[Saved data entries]

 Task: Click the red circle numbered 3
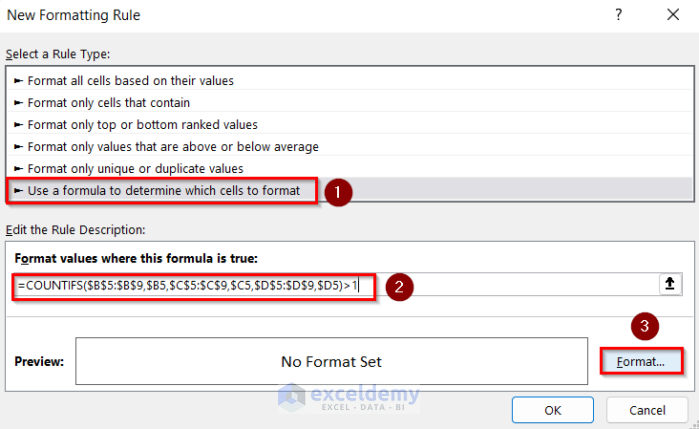pos(643,327)
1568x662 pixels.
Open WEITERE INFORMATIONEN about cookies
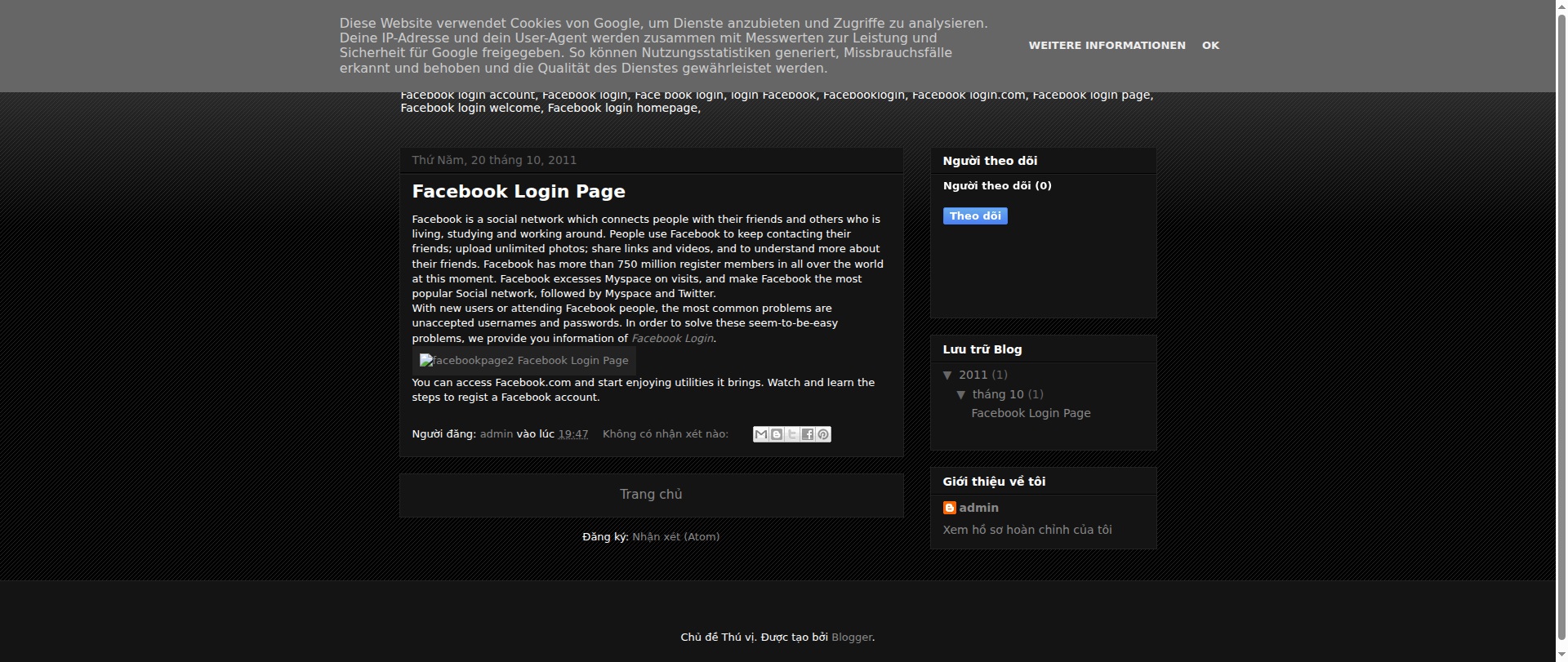(1107, 46)
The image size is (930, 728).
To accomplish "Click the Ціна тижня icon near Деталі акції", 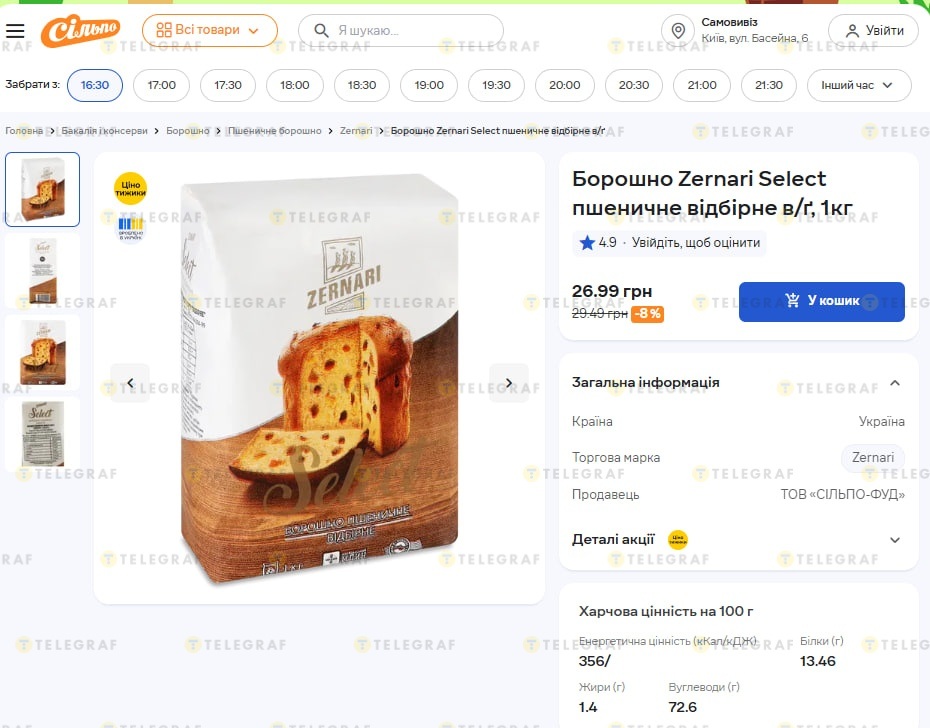I will tap(677, 540).
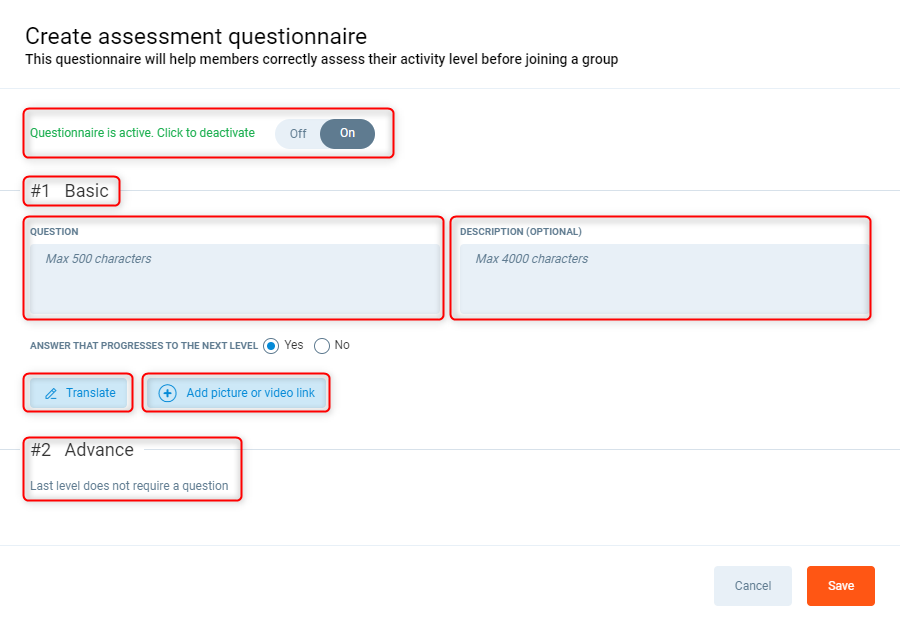Click into the Description (optional) field

662,279
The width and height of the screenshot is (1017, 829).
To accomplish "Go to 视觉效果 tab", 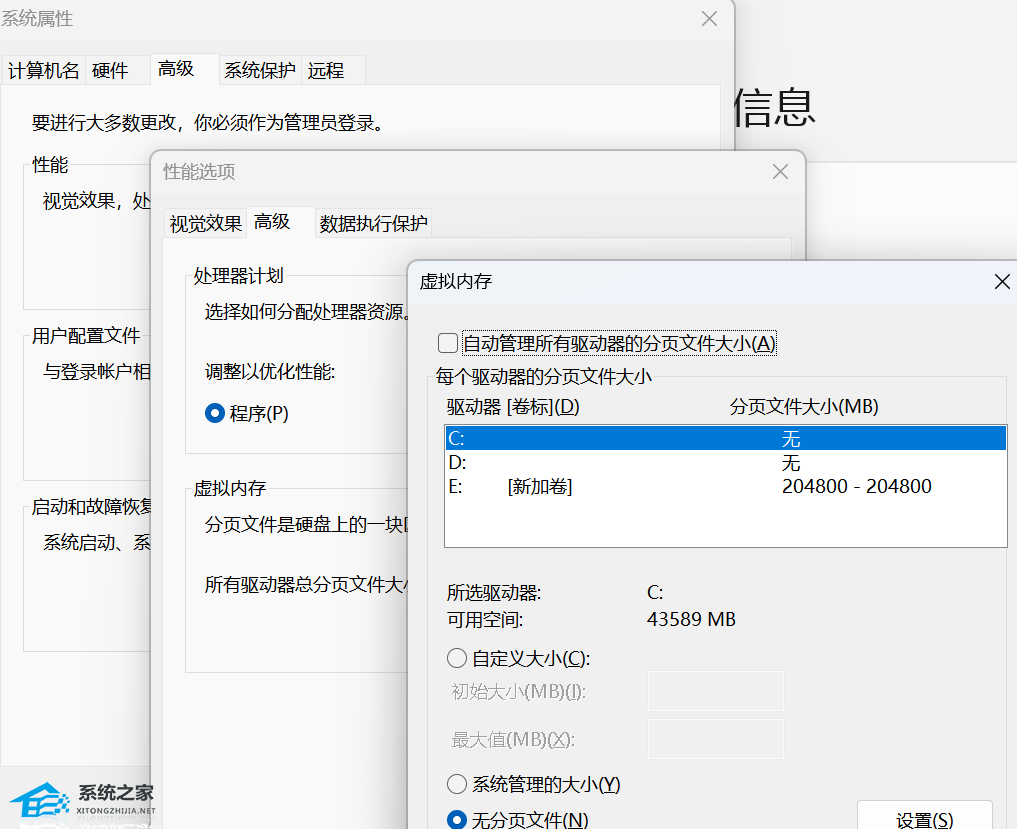I will click(206, 224).
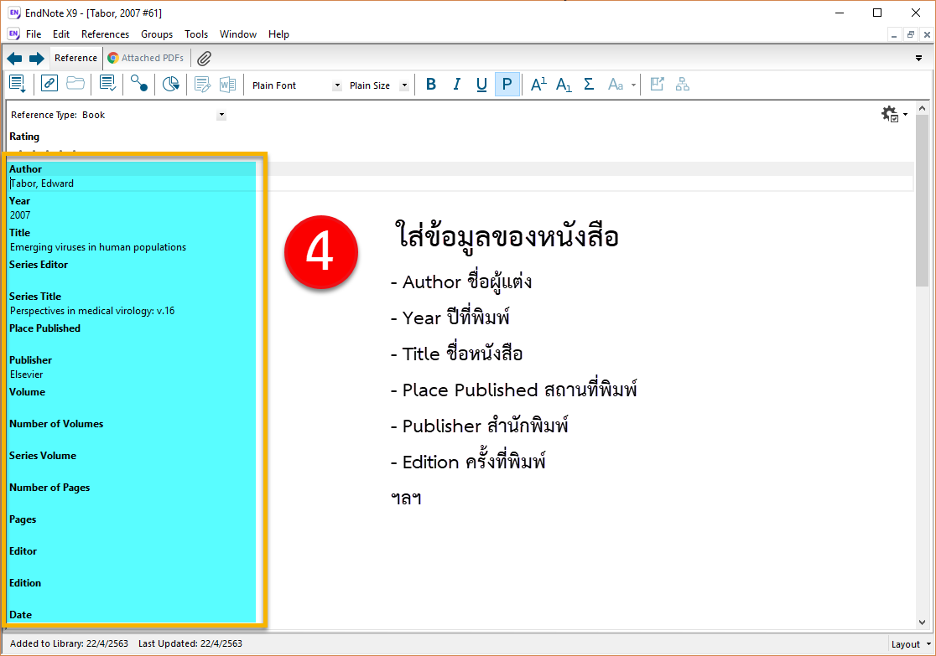Image resolution: width=936 pixels, height=656 pixels.
Task: Click the paperclip attach file icon
Action: coord(203,58)
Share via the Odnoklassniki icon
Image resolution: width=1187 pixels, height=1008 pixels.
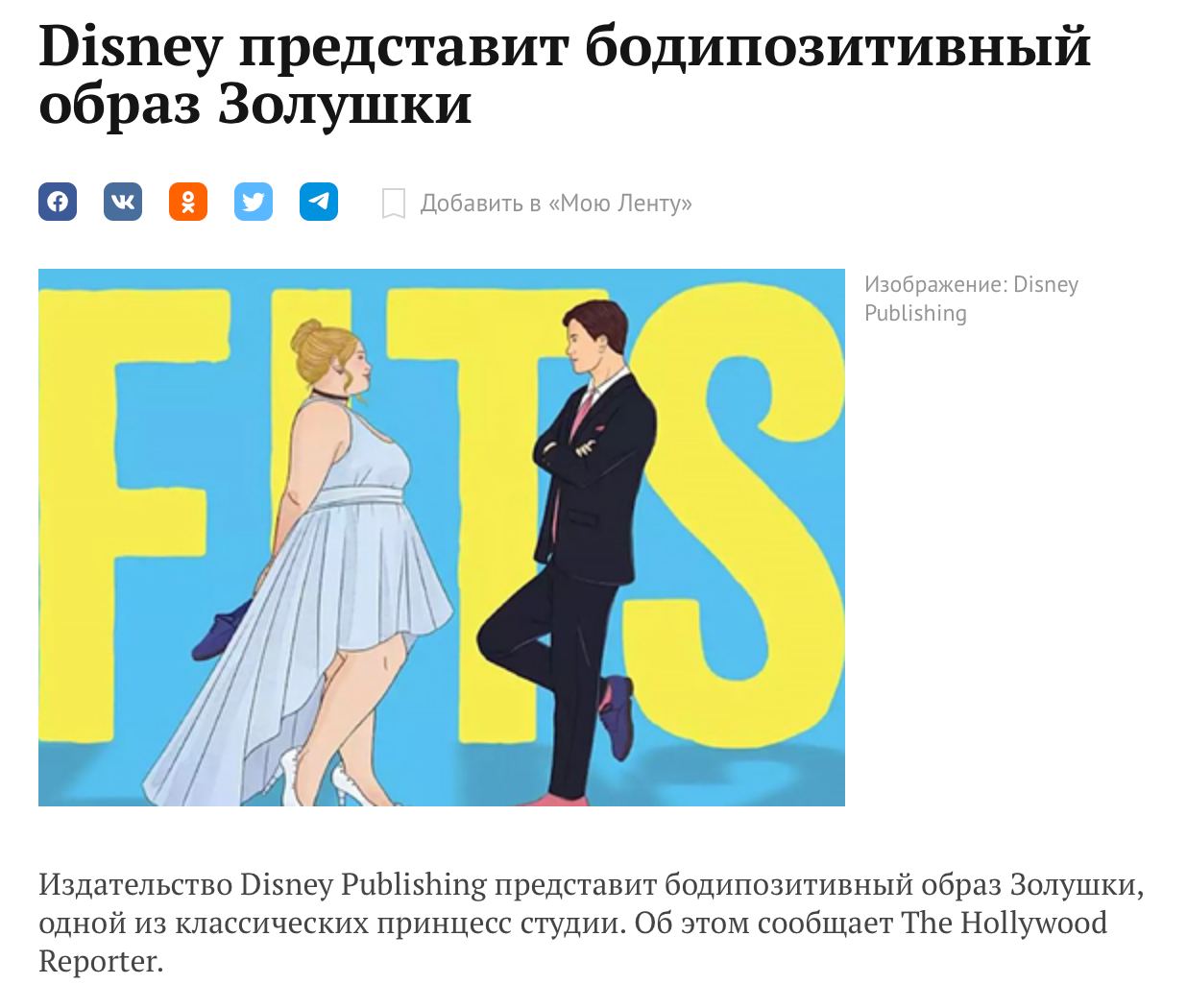(x=188, y=202)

### ACTIVITY
All lines from the one with "Image resolution: width=1187" through the end of the records above must be reproduced exactly, both ends included, and the pictures must be left out.

### ANSWER TO THIS EXERCISE
Image resolution: width=1187 pixels, height=1008 pixels.
(x=188, y=202)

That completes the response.